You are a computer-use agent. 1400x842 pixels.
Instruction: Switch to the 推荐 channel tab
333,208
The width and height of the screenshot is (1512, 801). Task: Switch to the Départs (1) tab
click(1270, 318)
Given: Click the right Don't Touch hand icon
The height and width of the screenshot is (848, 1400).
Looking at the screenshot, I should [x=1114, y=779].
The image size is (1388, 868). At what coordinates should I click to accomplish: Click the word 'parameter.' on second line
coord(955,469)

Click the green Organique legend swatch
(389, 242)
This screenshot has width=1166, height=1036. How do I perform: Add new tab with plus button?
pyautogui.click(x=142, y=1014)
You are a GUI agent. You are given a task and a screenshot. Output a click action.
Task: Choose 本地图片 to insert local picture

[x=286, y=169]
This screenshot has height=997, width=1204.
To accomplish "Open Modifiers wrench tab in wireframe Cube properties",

+++++

WORK INSTRUCTION: Reproduce verbatim only the lines from the one holding "Click the green Organique legend swatch" through the end of the records.

OUTPUT:
Click the green Organique legend swatch
(389, 242)
This screenshot has width=1166, height=1036. How do I perform: Add new tab with plus button?
pyautogui.click(x=142, y=1014)
You are a GUI agent. You are given a task and a screenshot. Output a click action.
Task: Choose 本地图片 to insert local picture

[x=286, y=169]
This screenshot has height=997, width=1204.
To accomplish "Open Modifiers wrench tab in wireframe Cube properties",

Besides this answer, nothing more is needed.